Ugandan sugar enters Kenyan, Tanzanian market after protracted negotiations

The IVS Ibis, a bulk carrier, left, and other ships are seen moored on the dockside of Mombasa port, managed by the Kenya Ports Authority, on Friday, April 26, 2013. Snapp/Bloomberg via Getty Images

Kenya is the latest neighbor to allow Ugandan sugar access its market after protracted negotiations by both countries.

Kenya had barred sugar imports from Uganda, arguing that most of the sugar did not originate from the east African country to benefit from regional trade protocols.

FILE PHOTO: A view of Kenya’s Mombasa port, East Africa’s busiest, handling imports that include grain, fertilizer, cement and oil as well as exports of coffee, tea and sugar. (Photographer: Trevor Snapp/Bloomberg via Getty Images)

Kenya argued that sugar is imported into Uganda from outside the East African region and later re-bagged for export as though it originated from Uganda.

Ugandan President Yoweri Museveni, according to a State House statement issued on December 23, contacted his Kenyan counterpart Uhuru Kenyatta early this month to discuss the sugar ban.

The two leaders tasked their officials to meet and agree on a workable solution to end the embargo. The two countries later agreed that Kenya would allow up to 90,000 metric tons of Ugandan sugar to access its market duty-free annually.

The two sides agreed that of the 90,000 metric tons, 20,000 metric tons would access the Kenyan market immediately as the rest awaits clearance following a verification process.

Patrick Ocailap, Uganda’s lead negotiator on December 22 said the country is ready to receive Kenyan officials to verify which Ugandan factories make sugar and also confirm that the country has capacity to export high quality sugar.

He said, while briefing Museveni on the outcomes of the talks that the two sides agreed that any sugar imported through Uganda from outside East Africa must pay the full taxes at the Kenyan seacoast of Mombasa.

Ocailap noted that the new sugar trade development would spur the country’s economic growth and also further strengthen bilateral ties.

Museveni, after the brief, thanked Kenya, noting that the understanding would cement the spirit of East African integration.

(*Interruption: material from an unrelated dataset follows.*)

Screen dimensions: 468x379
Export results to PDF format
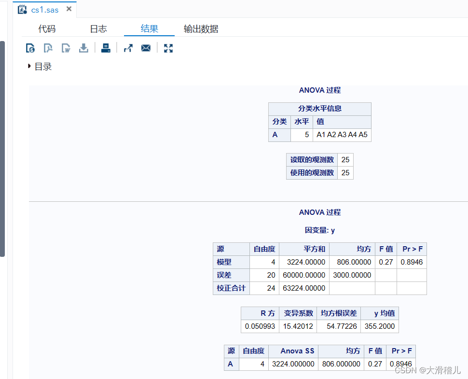click(48, 48)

A similar understanding was also reached with Tanzania in April this year with Tanzania agreeing to import 20,000 metric tons of Ugandan sugar in the initial phase. The initial consignment would be shipped by the end of May 2020, according to the Ugandan government.

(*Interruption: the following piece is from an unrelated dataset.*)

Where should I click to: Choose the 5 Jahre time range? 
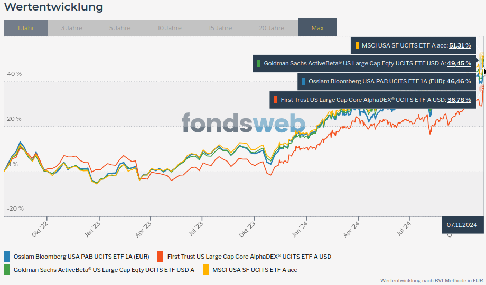120,28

Uganda said that the Tanzanian deal would open up market opportunities for its sugar millers who have surplus production.

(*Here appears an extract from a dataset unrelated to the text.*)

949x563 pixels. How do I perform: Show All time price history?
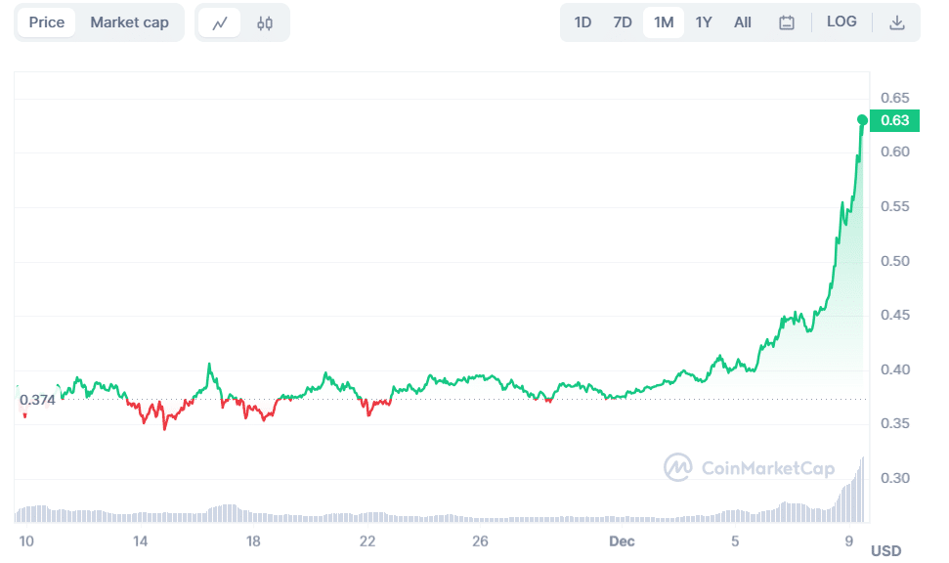[x=743, y=22]
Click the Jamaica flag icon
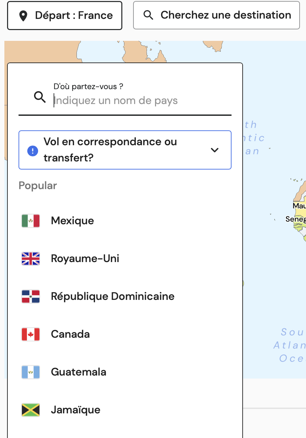The image size is (306, 438). click(x=31, y=410)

Amelia Kyambadde, Uganda’s minister of trade said the deal was a relief to Ugandan millers who had been trying to penetrate the Tanzanian market for a long time.

Uganda ministry of trade figures show that the country has 11 functional sugar mills producing some 510,000 tons and the consumption is 360,000 tons per annum. The ministry argues that the surplus is sufficient for export.